3 papers to understand the out-of-school data
With this in mind, we want to draw attention to three technical information papers from the UNESCO Institute for Statistics that aim to help governments find their way through the multitude of data sources needed to produce, interpret and use accurate indicators on out-of-school children.
By exploring specific methodological issues, all three papers are designed to help national statisticians who want to understand why indicator values can vary depending on the data source, collection method, or technique used to calculate indicators.
This initiative involved more than 70 countries worldwide to develop and apply an innovative methodology to assess and use data from administrative records and household surveys to better identify how many children are excluded from education, who they are, and the barriers they face to being in school. Taken together, the papers make a strong case for the harmonization of data sources.
Why different estimates of out-of-school children can vary greatly
The first paper, on Estimation of the Numbers and Rates of Out-of-School Children and Adolescents Using Administrative and Household Survey Data, illustrates the significant variation that exists between different types of estimates of the number of out-of-school children – differing by millions of children in some cases – depending on the data source.
Take India, where precise measurement of school participation has been a challenge for years. Out-of-school rates from different surveys carried out in the country can vary by more than 10 percentage points, which translates to millions of children who are counted as either in our out of school.
The situation has not improved in recent years because there are still large differences in the attendance rates calculated from different data sources, as summarized in a study of data from India by the UIS and UNICEF.
The picture is further complicated by different starting ages for primary schools in different Indian States, making it difficult to estimate the precise age ranges for the numbers of children in or out of school across the whole country.
As well as setting out data issues related to the combined use of administrative and household survey data on participation in education, the paper outlines ways to improve the accuracy of out-of-school estimates by using compatible definitions of school enrollment or attendance and by reviewing the reliability of population estimates and students’ ages in enrollment records and survey data.
Such methodologies add significantly to global public goods for education – a key objective of the more than US$30 million that the GPE has invested in such activities through its Global and Regional Activities grants.
How age factors in calculating out-of-school numbers
The second paper, on Age Adjustment Techniques in the Use of Household Survey Data, focuses on the potential problems related to data by single year of age. It points out that estimates of the rates of children in and out of school are sensitive to the timing of data collection and the accuracy of age data.
In household surveys, household members’ ages are recorded at the time of data collection and the paper shows how statisticians can make the necessary age adjustments to better compare results of survey results based on different timing and duration.

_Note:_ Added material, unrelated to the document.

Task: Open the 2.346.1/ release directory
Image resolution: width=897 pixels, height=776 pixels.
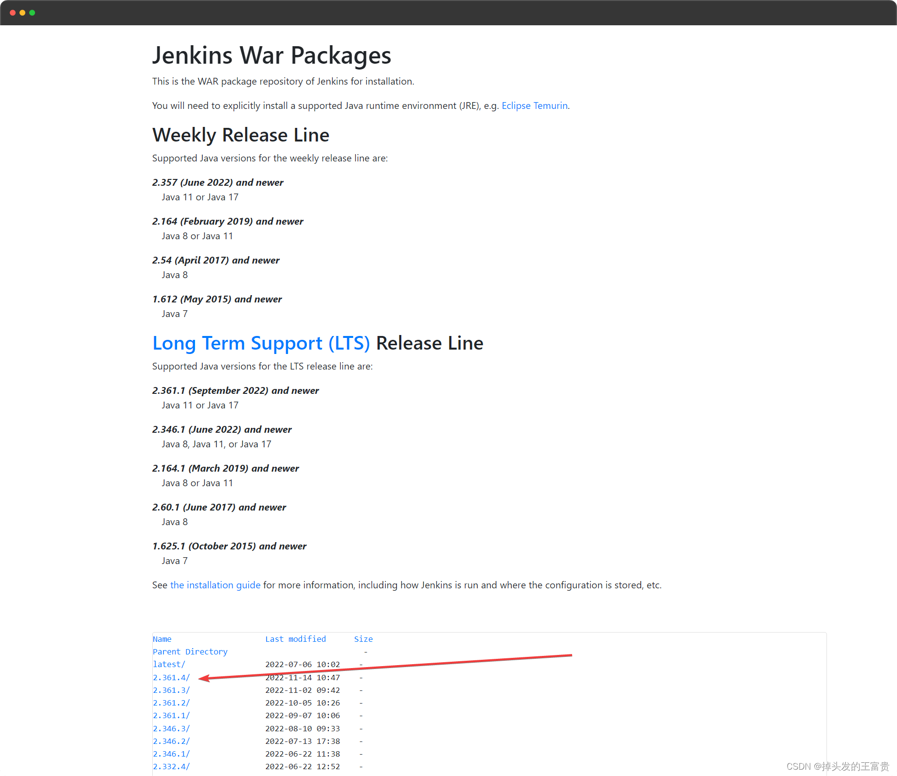Action: tap(171, 753)
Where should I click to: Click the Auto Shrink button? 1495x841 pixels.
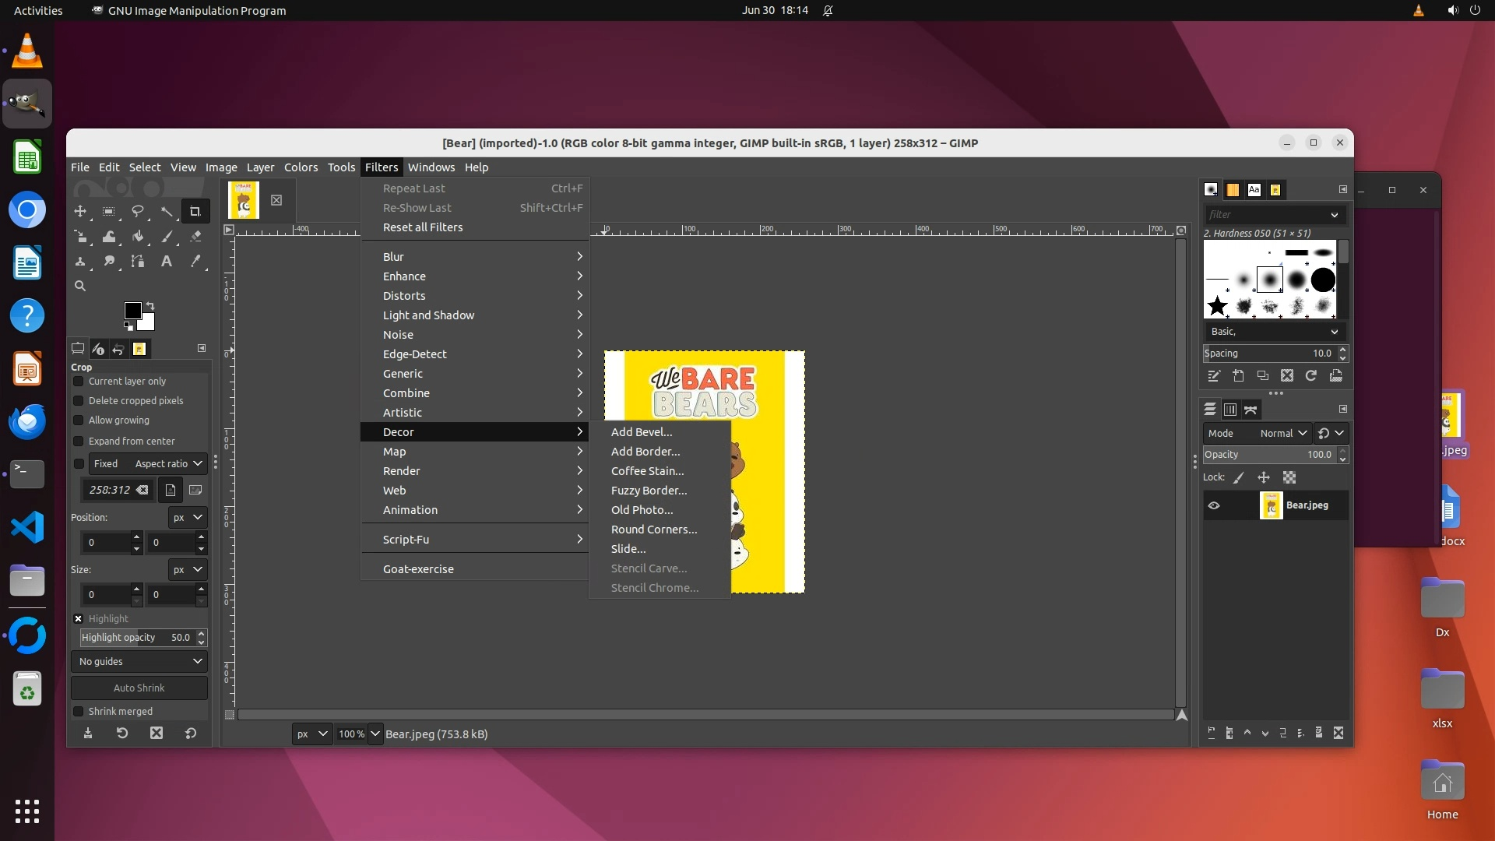(x=139, y=688)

One recommendation is to avoid age-specific attendance rates that are more likely to be affected by errors in age data than level-specific attendance rates.

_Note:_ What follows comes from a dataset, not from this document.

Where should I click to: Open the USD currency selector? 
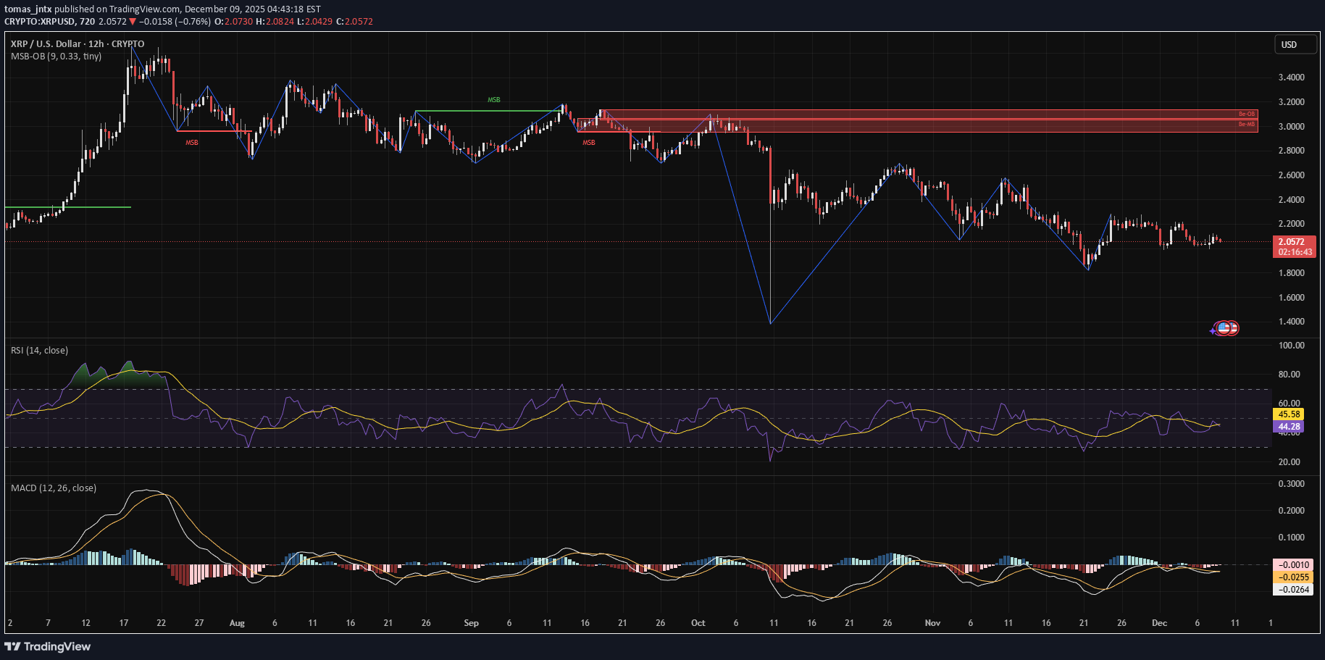click(1295, 44)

How population estimates impact out-of-school rate
The third paper, on The Effect of Varying Population Estimates on the Calculation of Enrollment Rates and Out-of-School Rates, shows the extent to which estimates of participation in education are only as good as the underlying data on enrollment and population on which they are based.
In Brazil, for example, assumptions about under-coverage and fertility affect the accuracy of population estimates and, in turn, estimates of the number of out-of-school children and adolescents.
The findings from Brazil can also inform work by statisticians in other countries to improve understanding of the differences in primary and secondary enrollment rates according to varying population estimates and of the reliability of out-of-school estimates based on data from different sources.
UIS and GPE collaborate to get better data
The three technical papers show how all countries can benefit from the methodological work arising from the Global Initiative on Out-of-School Children.
This same collaborative approach is being taken by the UIS and UNESCO through the Capacity Development for Education (CapED) Program, which aims to bridge the gap between national education policies, data collection and use by helping countries develop and apply a range of tools to assess and improve their national statistical systems.
The UIS is also developing the standards, guidelines and methodologies to help countries report the data needed to produce internationally comparable indicators for SDG 4. To do this, the Institute works with countries and partners like the GPE through key initiatives such as the Inter-Agency Group on Education Inequality Indicators (IAG-EII), the Technical Coordination Group on SDG 4 (TCG) and the Global Alliance to Monitor Learning (GAML).
Together, the UIS and GPE are helping countries make the most of these new methodological tools in wider capacity-building initiatives to help ensure that every dollar invested in education has the desired impact and that no child is ever left behind.